A major highlight, when the tap-as-speech truly works, is a brilliantly constructed, laugh-out-loud scene in which all the characters go to the gym. The Jock (played by Jessica Williams) and The Bartender (played by Isaac Stauffer) are group fitness instructors fighting over participants, while tapping their way through step aerobics patterns and Zumba. It’s fun, hilarious, and clever beyond description.
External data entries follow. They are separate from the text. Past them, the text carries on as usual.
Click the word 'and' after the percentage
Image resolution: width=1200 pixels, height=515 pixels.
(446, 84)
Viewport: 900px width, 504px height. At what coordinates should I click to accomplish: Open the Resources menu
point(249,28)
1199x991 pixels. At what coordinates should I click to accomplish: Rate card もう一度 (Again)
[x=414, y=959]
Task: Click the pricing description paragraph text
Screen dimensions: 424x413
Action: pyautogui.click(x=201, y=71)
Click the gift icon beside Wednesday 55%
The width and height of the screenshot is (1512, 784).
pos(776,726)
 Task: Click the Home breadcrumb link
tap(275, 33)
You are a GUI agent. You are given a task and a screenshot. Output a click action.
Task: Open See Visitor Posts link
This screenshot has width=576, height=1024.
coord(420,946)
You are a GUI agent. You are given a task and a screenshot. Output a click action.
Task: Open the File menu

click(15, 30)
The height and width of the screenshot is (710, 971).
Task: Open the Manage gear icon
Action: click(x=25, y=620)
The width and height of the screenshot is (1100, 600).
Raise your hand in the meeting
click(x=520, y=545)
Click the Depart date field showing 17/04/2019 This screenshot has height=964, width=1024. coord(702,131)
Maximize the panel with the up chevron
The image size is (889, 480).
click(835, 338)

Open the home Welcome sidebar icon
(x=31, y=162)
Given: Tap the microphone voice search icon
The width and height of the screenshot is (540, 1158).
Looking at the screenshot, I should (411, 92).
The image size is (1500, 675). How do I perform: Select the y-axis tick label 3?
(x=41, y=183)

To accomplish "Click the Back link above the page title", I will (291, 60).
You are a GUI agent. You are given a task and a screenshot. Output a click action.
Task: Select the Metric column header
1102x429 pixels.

Along the way we are treated to live accompaniment from Andrew Evans, Kurt Schweitz, and Jordan Lewis, as well as projections of the social media stream from the dating software Gio creates (which looks a whole lot like Twitter). In keeping with this theme, audience members have the rare opportunity to whip out their smart phones just before intermission, and decide the fate of these singles by hooking them up on dates together. A la post-modern chance operation, the fate of the show after intermission is undecided. Instead, the four dates that unfold are up to us to design, that is, until the finale when we learn characters’ destinies. And then, they do a really big, really impressive tap number as each couple shuffles off into the sunset.
Long story short: #lovetaps is totes adorbs.
First presented in 2010, this weekend’s showing of Love Taps benefitted from a bit of reworking and the addition of Edwards’ original score played live. Even though the piece spent four years on the shelf, it feels fresh, current, relevant, and new. CTT’s ability to continually push the boundaries of tap dance through the use of live music and narrative story telling differentiates them from the mainstay tap companies in town, and the packed-to-the-gills house at Stage 773 proves there is plenty of room for them at the Chicago dance table.